Nathan straightened his designer shirt, averted his face from Robby again. “It’s time to take you back, you ingrate.”
He raised his hand to the Guards.
“Stop!” It was Marla, shooting out of her corner, jacket pooled behind her on the marble. She got in Nathan’s face. “He said he doesn’t want to go.”
Finally. Dawn backed up a few steps, raised her revolver higher at him in agreement. Breisi was on it, too.
“She’s got the idea,” the other PI said. “We’ll be taking Robby with us to give him peace.”
“Yes, he needs peace, like she said,” Marla added. “Please, Nathan.”
Yet, even in the face of his dire situation, her husband laid a hand on Marla’s shoulder, then pushed her away. She fell backward, sprawling on the floor in her silk pantsuit.
“First,” he said, “if I lost Robby, I’d also lose the millions of dollars I’ve invested in this program. Second, there’re a lot of…caveats…that aren’t going to let you have him.”
He gestured to the Guards.
Giving them permission to move on Robby.
With a burst of adrenaline, Dawn pointed her gun at the window, targeting the flicker-frizz of one creature. Breisi joined her, firing, too—the pane bursting into shards. But the pale creatures easily zagged out of the bullets’ paths, their bodies beating forward as Robby charged away.
Yet the smaller vampire didn’t succeed in escaping tonight—the three Guards were too close. While two flicked out their tails, coiling them around Robby and dragging him into the porch-dimmed darkness, the other stood back, its tail waving.

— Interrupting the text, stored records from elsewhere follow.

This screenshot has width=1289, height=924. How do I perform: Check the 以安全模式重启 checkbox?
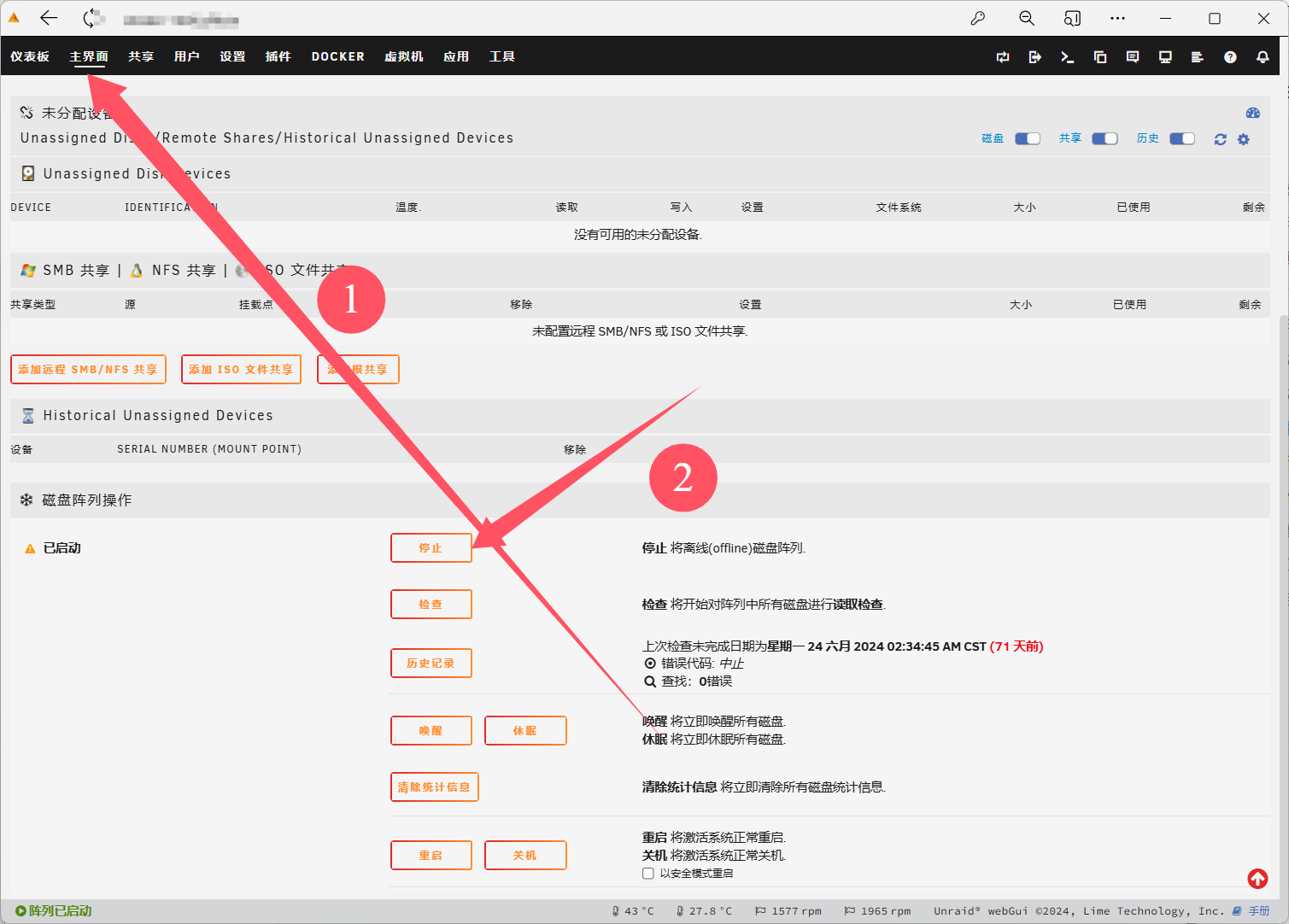pos(648,874)
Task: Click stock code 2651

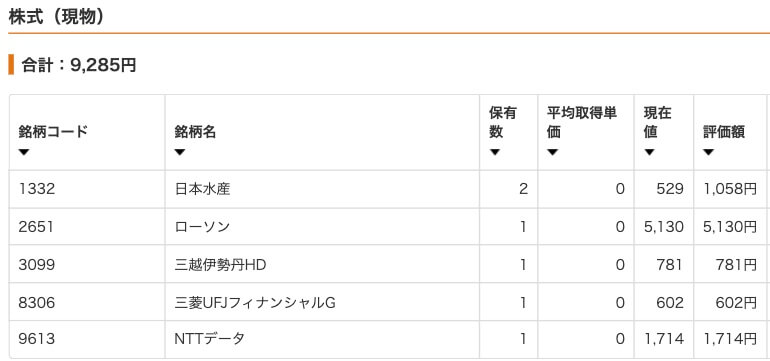Action: pos(37,227)
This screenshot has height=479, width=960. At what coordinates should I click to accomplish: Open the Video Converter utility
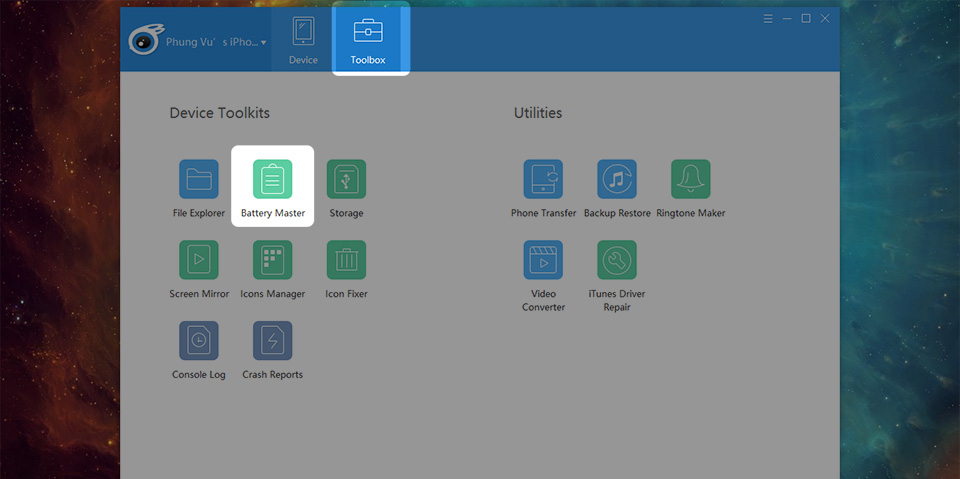pos(543,261)
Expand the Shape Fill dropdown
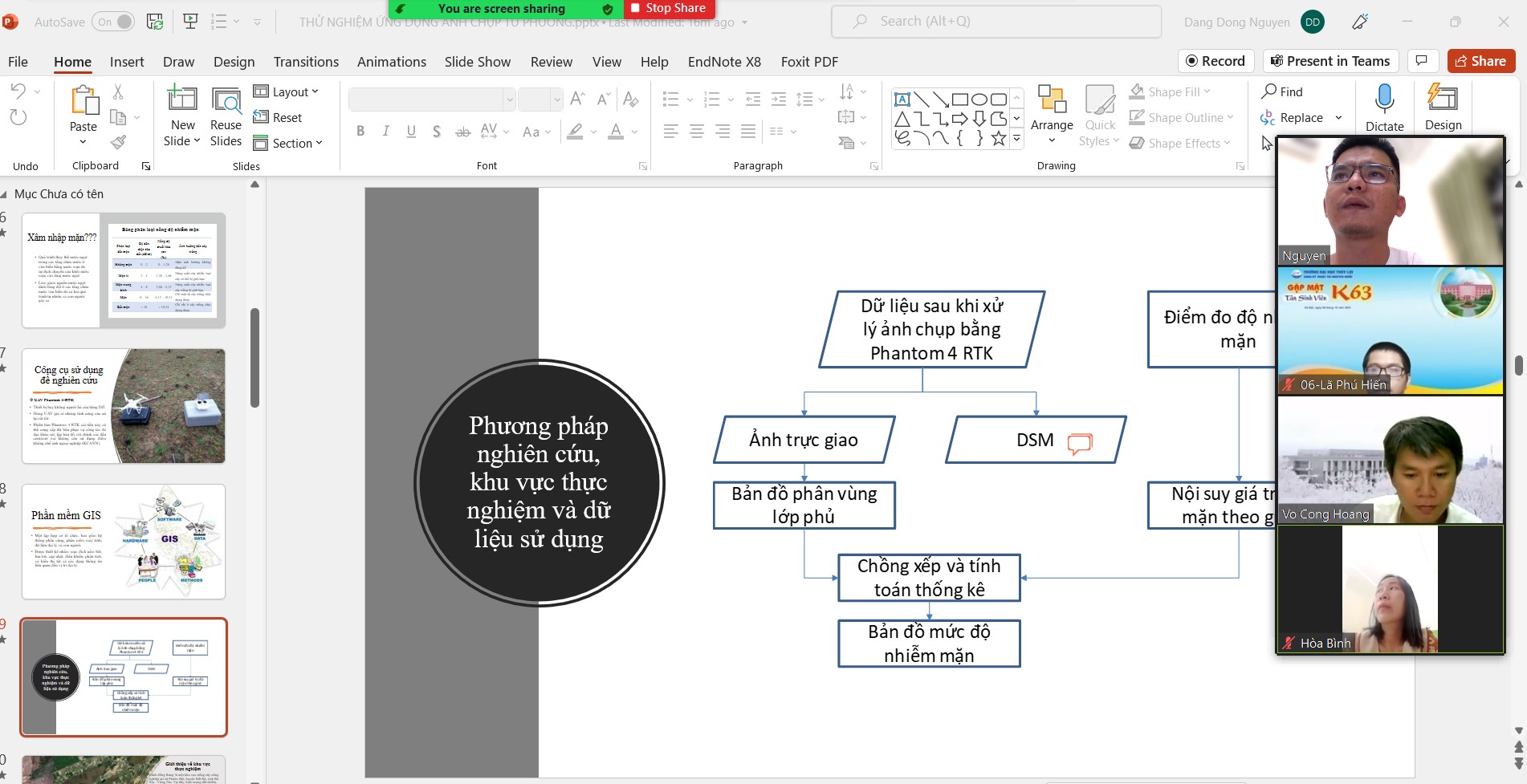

Then it did something Dawn had only barely noticed
during the first fight with them.
Its tail barb zinged open into a bloom of long, machete-like blades. It ran one of them near Robby’s throat in a slow, slashing motion. Then, instantly, the blades swallowed back into a lone metal gathering of tips. It was daring Robby to change, Dawn thought. To go into big-time vamp form with that misty body and all-powerful eyes before the Guard could decapitate him.
A challenge from one undead creature to another.
Dawn didn’t understand why they just didn’t zoom off with him. Were the Guards waiting for Nathan so they could take him to exact those consequences Robby had mentioned? Were they going to use the boy vampire as a lure?
Or Hell. Were the Guards after some PIs, too?
On the fringes of that thought, everything seemed to slow down, compressing all the action into one pinched second: looped time, eternally torturous.
“Mom!” the vamp screamed. His voice contained a dragged-out knowledge that he had no more father, that Marla and the PIs were his only hope now.
In the meantime, Dawn squeezed off another bullet.
Marla opened her mouth. “Robby, come in, come to Mommy!”
Then everything fell to pieces: Before the Guards’ tails could snap open into blades, Robby sipped into mist and streamed out of the Guards’ clutches, slamming through the window frame and into the house, his mouth yawing in a ferocious roar as he took feathery form and poised his fangs above a screeching Nathan. In a very human moment, Breisi stumbled back at the awful sight of the vampire, while Marla scuttled behind a chair. Dawn’s bullet missed one Guard as all three rushed the window and halted, unable to enter. Breisi saw their hesitation, too, and while she covered Robby with her gun, Dawn raised the butt of her own revolver to hit Nathan over the head before he could invite the red-eyes in.
As he collapsed, she brought her weapon back up in a flowing arc, aiming at Robby out of pure instinctual fear and realizing only too late how futile a silver bullet might be.